Entradas de datos recopiladas:
^^^^^^^^

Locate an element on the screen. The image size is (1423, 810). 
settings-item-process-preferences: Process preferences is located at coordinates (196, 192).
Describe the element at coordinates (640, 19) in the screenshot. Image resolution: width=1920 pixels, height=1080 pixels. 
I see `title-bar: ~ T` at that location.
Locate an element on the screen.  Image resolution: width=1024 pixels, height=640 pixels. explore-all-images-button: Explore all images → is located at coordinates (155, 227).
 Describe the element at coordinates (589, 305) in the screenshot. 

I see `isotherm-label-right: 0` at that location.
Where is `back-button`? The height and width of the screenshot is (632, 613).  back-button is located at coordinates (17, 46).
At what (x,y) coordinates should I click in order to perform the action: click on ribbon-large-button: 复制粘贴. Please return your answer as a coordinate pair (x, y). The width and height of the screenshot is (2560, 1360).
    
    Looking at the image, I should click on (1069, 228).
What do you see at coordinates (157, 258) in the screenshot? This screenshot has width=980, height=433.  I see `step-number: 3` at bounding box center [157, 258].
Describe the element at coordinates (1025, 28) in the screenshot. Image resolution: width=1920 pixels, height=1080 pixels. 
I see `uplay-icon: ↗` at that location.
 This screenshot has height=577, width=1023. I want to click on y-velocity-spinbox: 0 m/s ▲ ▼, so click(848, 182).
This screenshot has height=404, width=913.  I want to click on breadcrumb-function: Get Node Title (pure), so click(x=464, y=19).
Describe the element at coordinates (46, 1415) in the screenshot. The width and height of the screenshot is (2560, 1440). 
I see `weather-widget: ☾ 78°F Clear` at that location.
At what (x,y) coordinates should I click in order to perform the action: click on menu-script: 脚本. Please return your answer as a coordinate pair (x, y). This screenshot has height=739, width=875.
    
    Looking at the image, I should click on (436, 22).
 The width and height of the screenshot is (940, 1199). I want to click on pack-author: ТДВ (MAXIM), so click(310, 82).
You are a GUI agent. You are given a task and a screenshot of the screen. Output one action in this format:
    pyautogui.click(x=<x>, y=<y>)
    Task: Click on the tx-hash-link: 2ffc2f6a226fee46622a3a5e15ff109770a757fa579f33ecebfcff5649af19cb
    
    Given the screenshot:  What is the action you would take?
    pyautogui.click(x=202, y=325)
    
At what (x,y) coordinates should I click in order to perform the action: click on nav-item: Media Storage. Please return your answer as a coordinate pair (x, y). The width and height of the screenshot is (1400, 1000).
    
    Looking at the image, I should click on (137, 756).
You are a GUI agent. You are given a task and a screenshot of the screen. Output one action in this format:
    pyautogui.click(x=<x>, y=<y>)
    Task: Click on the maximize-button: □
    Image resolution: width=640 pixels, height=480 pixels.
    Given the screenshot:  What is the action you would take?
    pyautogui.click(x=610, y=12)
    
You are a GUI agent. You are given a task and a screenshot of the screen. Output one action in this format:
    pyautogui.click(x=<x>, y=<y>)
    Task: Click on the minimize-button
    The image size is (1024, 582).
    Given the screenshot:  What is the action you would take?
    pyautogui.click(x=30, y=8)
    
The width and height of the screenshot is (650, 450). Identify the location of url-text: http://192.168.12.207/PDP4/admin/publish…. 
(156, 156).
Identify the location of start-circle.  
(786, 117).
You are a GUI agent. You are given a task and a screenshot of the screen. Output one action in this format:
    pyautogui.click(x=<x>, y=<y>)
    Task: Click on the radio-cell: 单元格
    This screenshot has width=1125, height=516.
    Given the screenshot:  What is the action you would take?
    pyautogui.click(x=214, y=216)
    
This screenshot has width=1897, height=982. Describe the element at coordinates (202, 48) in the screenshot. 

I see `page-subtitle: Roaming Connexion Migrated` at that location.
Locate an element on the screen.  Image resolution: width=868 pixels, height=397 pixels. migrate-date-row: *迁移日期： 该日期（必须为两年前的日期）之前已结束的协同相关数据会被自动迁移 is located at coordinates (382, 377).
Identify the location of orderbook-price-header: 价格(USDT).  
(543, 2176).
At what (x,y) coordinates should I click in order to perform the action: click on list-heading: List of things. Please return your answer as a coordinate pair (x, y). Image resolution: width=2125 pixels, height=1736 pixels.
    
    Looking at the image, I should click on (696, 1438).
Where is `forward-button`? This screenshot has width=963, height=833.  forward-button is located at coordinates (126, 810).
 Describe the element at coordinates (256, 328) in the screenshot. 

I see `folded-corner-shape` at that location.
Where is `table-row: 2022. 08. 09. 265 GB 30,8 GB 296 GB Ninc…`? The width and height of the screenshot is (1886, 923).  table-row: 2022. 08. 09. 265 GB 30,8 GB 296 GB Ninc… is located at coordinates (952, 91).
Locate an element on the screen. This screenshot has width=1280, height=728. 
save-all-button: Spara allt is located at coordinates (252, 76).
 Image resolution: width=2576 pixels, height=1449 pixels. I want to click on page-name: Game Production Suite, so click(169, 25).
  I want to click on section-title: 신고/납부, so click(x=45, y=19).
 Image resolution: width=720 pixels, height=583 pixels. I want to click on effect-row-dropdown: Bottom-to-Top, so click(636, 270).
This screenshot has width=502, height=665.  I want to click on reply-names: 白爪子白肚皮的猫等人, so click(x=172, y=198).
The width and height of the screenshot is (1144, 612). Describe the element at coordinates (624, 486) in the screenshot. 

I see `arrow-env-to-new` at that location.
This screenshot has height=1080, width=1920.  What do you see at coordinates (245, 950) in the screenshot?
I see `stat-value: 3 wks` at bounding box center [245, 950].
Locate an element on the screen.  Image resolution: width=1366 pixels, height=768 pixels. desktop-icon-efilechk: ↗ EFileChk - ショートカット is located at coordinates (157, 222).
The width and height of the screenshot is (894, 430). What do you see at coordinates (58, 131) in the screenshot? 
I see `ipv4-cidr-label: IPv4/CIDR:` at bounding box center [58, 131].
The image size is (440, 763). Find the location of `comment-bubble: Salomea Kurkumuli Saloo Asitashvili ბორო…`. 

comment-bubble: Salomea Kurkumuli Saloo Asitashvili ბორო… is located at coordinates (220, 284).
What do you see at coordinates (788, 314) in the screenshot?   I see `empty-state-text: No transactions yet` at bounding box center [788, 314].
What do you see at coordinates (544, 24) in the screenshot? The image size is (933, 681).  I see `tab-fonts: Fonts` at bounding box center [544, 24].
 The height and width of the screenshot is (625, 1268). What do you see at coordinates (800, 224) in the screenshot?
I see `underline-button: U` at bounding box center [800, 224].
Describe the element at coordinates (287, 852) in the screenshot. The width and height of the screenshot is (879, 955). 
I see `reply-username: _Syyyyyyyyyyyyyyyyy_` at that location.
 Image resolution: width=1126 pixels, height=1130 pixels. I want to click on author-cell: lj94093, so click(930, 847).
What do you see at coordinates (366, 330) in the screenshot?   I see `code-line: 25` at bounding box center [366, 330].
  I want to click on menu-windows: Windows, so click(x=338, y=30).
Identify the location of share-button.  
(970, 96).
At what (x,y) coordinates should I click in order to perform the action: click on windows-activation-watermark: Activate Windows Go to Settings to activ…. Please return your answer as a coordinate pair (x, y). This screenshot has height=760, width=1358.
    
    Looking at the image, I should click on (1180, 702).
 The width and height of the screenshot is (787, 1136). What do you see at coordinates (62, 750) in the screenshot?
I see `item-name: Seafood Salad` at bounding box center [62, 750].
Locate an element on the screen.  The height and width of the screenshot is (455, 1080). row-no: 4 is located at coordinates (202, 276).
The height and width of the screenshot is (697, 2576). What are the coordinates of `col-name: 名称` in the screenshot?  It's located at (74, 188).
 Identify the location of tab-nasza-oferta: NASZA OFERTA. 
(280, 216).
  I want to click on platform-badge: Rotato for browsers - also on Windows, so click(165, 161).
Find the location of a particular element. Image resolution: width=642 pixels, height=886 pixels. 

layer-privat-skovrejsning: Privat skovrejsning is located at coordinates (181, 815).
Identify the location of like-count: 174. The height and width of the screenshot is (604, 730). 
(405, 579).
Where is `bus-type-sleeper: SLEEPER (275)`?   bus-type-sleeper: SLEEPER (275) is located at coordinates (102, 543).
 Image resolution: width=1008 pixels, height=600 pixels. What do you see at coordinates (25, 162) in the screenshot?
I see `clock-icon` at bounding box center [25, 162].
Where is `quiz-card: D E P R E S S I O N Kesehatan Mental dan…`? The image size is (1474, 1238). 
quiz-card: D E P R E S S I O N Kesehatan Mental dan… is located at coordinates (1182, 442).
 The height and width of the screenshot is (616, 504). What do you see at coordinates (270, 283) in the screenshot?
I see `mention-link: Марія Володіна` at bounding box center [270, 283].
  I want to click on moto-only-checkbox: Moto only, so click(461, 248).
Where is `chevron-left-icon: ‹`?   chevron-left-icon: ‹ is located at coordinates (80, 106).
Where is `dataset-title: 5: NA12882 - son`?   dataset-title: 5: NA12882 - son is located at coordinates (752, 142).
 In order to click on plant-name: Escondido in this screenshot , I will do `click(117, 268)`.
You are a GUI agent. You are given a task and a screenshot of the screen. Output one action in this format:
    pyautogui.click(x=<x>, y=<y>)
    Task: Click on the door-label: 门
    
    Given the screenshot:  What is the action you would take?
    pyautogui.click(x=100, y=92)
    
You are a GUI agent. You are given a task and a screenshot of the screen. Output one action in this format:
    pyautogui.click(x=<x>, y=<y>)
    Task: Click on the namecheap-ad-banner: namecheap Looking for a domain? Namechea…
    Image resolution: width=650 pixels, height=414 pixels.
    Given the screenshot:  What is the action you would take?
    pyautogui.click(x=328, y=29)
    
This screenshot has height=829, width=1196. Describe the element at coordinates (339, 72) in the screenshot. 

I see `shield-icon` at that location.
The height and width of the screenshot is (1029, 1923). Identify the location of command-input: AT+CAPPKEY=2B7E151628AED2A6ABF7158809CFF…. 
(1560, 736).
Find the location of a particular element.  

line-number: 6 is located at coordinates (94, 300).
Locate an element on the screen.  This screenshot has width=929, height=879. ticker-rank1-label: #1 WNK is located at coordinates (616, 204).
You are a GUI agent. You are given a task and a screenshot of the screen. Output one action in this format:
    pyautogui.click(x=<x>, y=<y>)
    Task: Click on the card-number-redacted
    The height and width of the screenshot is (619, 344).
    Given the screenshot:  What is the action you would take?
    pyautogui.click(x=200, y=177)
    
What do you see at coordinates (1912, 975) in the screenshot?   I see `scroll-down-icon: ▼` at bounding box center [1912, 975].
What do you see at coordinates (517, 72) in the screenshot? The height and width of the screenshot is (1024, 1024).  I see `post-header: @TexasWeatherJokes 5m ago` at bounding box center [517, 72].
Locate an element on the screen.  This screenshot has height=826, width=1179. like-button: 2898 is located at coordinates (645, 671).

^^^^^^^^

**Sobre la tarea**
Devuelve tal cual las líneas de los registros que van desde la que contiene "Locate an element on the screen. This" hasta la que contiene "Image resolution: width=2576", ambas incluidas.

**Solución**
Locate an element on the screen. This screenshot has width=1280, height=728. 
save-all-button: Spara allt is located at coordinates (252, 76).
 Image resolution: width=2576 pixels, height=1449 pixels. I want to click on page-name: Game Production Suite, so click(169, 25).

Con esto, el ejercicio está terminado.